The NY Times adds more to my worries, via this chart:
The message is straightforward. Only a few decades ago, the middle class and the poor weren’t just receiving healthy raises. Their take-home pay was rising even more rapidly, in percentage terms, than the pay of the rich.Megan McArdle, who is by no means left of the political-economic center, writes about the slow wage growth even though unemployment rate is at a low, low 4.3 percent:
In recent decades, by contrast, only very affluent families — those in roughly the top 1/40th of the income distribution — have received such large raises. Yes, the upper-middle class has done better than the middle class or the poor, but the huge gaps are between the super-rich and everyone else.

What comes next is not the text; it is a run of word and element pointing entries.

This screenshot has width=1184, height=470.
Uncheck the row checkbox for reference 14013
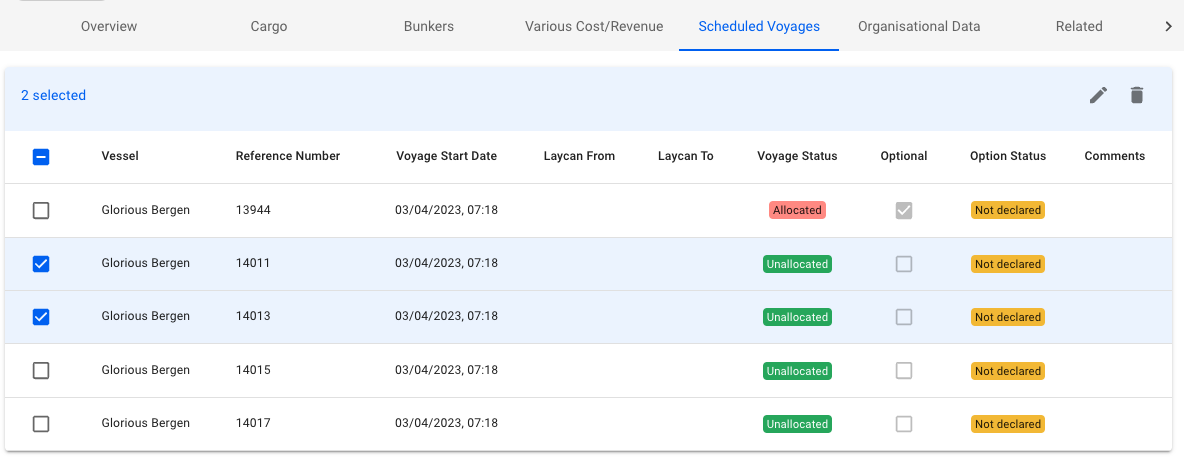click(x=41, y=317)
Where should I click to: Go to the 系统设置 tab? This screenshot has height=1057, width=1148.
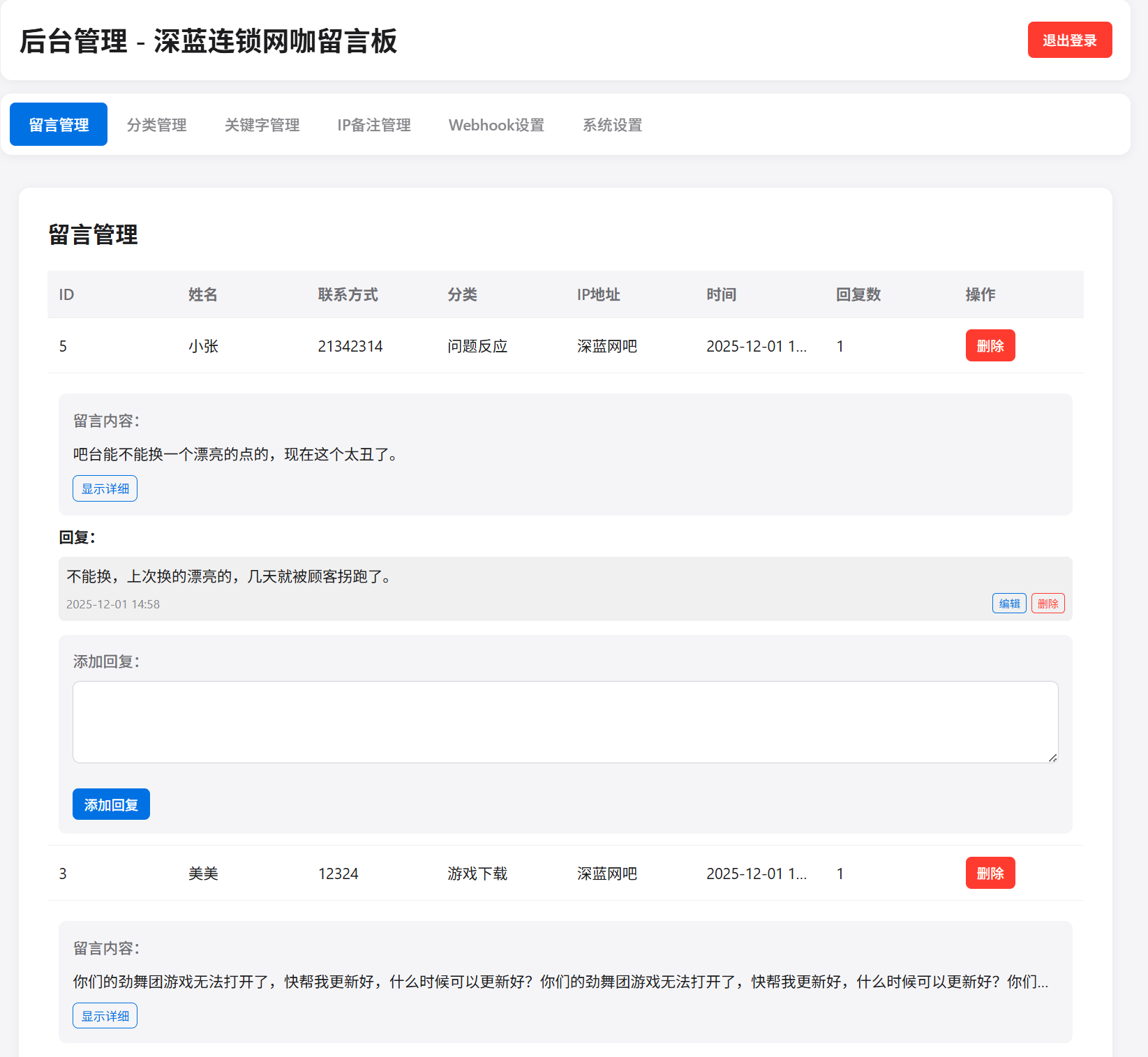coord(612,124)
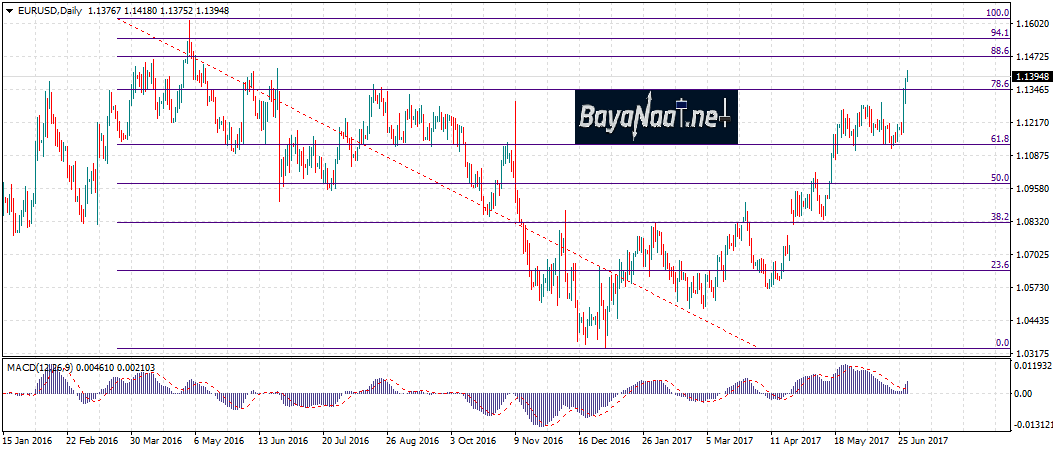Select the current price tag 1.13948
Image resolution: width=1053 pixels, height=452 pixels.
coord(1031,76)
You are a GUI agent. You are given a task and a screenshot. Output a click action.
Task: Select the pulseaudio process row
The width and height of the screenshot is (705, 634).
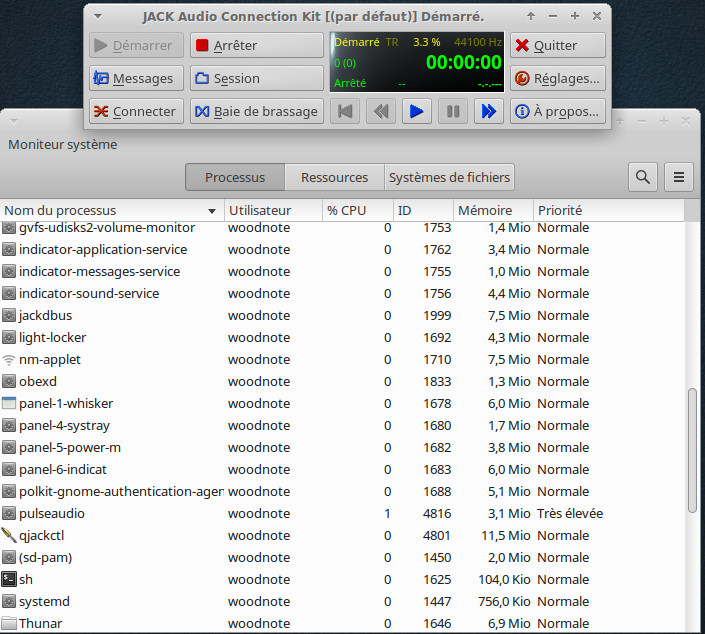(x=300, y=513)
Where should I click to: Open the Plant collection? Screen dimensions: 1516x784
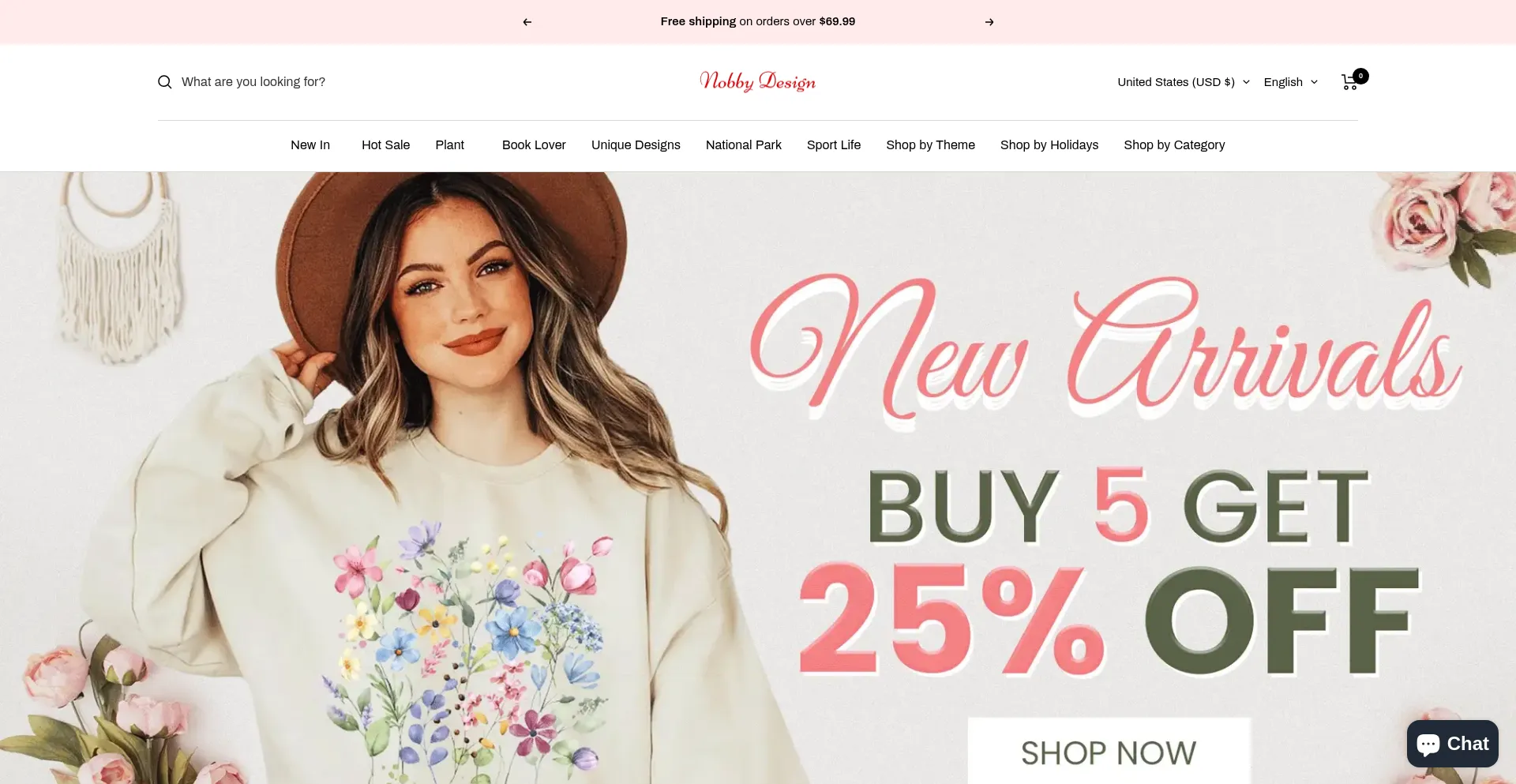coord(449,145)
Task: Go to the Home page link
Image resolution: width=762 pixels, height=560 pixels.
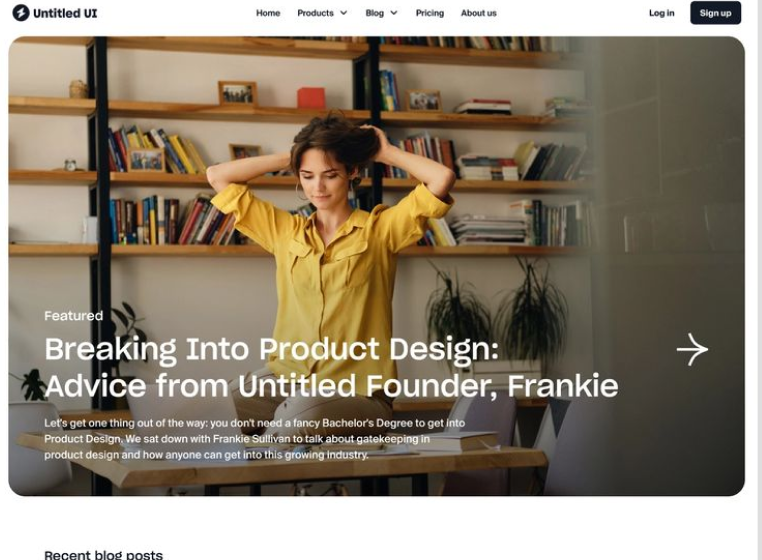Action: [268, 13]
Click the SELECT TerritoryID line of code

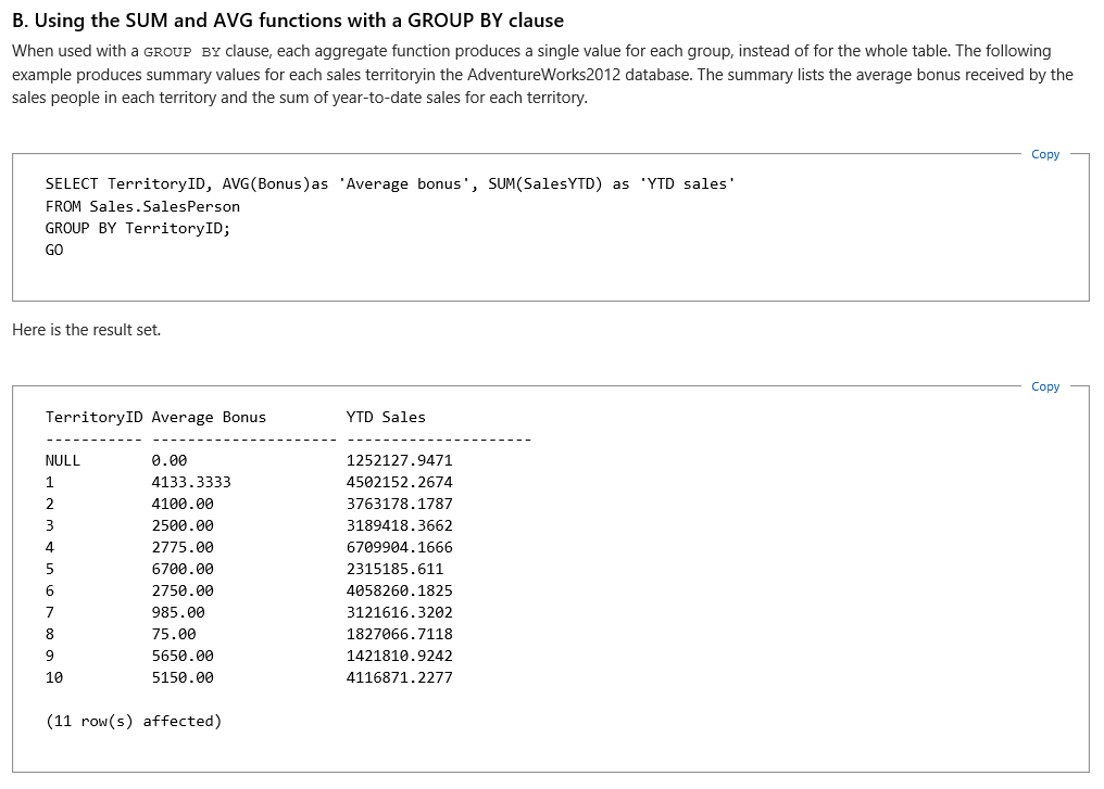390,184
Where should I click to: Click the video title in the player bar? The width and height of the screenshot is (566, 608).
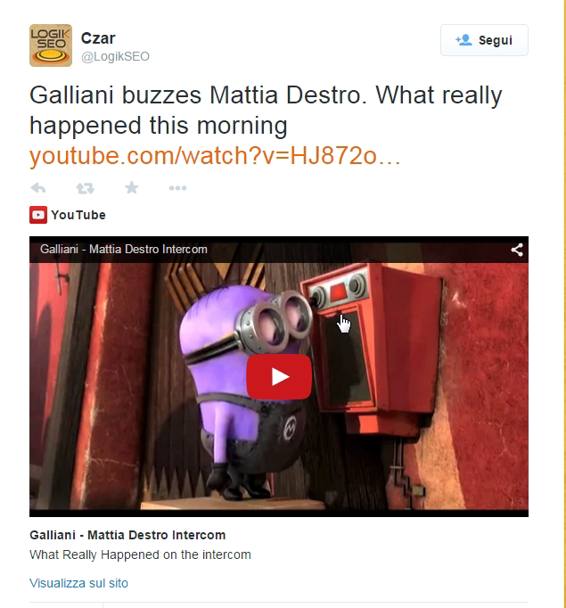124,249
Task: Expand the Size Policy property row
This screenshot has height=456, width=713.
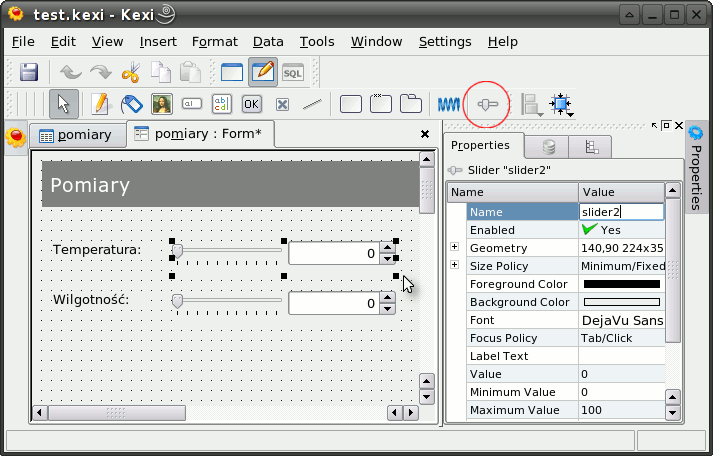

So this slow wage growth may simply be what the labor market now looks like. Earlier eras of tight labor markets produced big increases in wages, but those increases were matched by rising worker productivity. Today, employers striving for productivity may replace the worker altogether, either by outsourcing to a lower-wage country or by giving that job to a machine.It is no mystery to me--I have forever blogged about the need for a new social contract. If only this president and his minions, and the likes of Paul Ryan and Mitch McConnell who manically advocate tax-cuts for the wealthy, will honestly respond to these real trends, instead of inventing their own alternative facts!
So the biggest mystery is not why U.S. wage growth seems stuck even as unemployment falls. The biggest mystery is how we’re going to adjust our economy, our culture and our politics to the new normal.